The taste of freedom that came after the fall of Gaddafi spurred a greater desire for autonomy around education and security.

An increased awareness of rights has further fuelled this movement, and a cultural awakening has ensued, particularly in prominent Amazigh areas in the West, such as Zuwara, on the border to Tunisia, the Nafusa Mountains and around Ghadames in the North West.

More of the Amazigh population are waving their community’s flag and speaking the Tamazight dialect. Street signs are now often written in Tifinagh and the schools are teaching Tamazight, as are local colleges. Teachers have been brought in from Algeria and Morocco to kickstart such programmes because few Amazigh adults in Libya could read or write in the script. The Amazigh new year is also being celebrated in parts of the country, which is marked on the 12 January each year, although it is not recognized as a national holiday.

However, for many Libyans, equal status for the Amazigh with Libya’s Arab population is seen as a step too far.

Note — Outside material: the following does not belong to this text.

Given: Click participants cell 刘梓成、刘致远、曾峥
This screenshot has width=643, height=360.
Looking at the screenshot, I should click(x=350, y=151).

The old elites consider themselves as distinct from the rest of the African population, whereas Amazigh see themselves as Africans.

Despite boycotts, the international community have not acknowledged the demands from Libya’s minorities, as there was eagerness for a constitution to be adopted and elections to take place after the war.

“Honestly, we feel left behind,” says Madi. “Even during the revolution, we took a big role fighting against Gaddafi, but we never received any kind of support.”

Madi says that countries like France in effect work against the Amazigh because of the French support for the Libyan National Army (LNA), which has now become a political faction under the leadership of former General Khalifa Haftar of the unofficial government in the east of the country. The LNA literally translates from Arabic to English as the ‘National Arab Army’ – and Amazigh activists, including Madi and Khalifa, point out that it excludes the Amazigh people.

Despite more openness in Libyan society, Amazigh activists still face threats. One Amazigh activist, called Rabie al-Jayash, was abducted last year by forces loyal to Haftar and was accused of espionage after he was heard speaking in Tamazight.

The same year, Libya was ranked 11th among countries counting “peoples under threat” by the NGO Minority Rights Group International.

“I would like to say that the situation changed so much. In a way, it hasn’t,” says Khalifa. “I mean, it has changed for the Amazigh, they can be more open, but only because there are very little state controls.”

In August, the eastern government’s religious arm, the Supreme Fatwa Committee, issued a fatwa against Ibadis – Ibadism is a sect of Islam that the Amazigh, among others, follow. This fatwa effectively labelled them “a misguided and aberrant group,” although there was reportedly unexpected support for the Berbers as a result, including from Sunni elements in the country.

The offensive launched by Haftar earlier this year has also created a new dynamic to Libya’s stability and insecurity. Those groups close to the rebel leader continue to pose a threat to Amazighs, particularly in strategic and relatively unprotected Zuwara, a flat, sandy coastal town that is a sought after area for its oil and gas plant, airport, port and position on the border to Tunisia. An attack in Zuwara, on 4 April of this year, resulted in 254 deaths and more than 1,228 injuries while displacing 32,000 people.

Madkhalsit salafists and LNA-aligned militias in the south are particularly hostile to the Amazighs’ Ibadism. This has stoked fear of a potential genocide and the ASC last year issued a statement that stated: “The international community must intervene and protect Amazigh people in Libya as per the conventions and treaties signed by Libya.”

Khalifa says there are a lot of claims about the Amazigh, including plans for a North African Kingdom, or desires to get rid of the Arabs, that are “not founded on anything but conspiracy theories.”

It is however safe to say that Amazigh ambitions still yearn for equality in the law, and are fighting to avoid a mass catastrophe.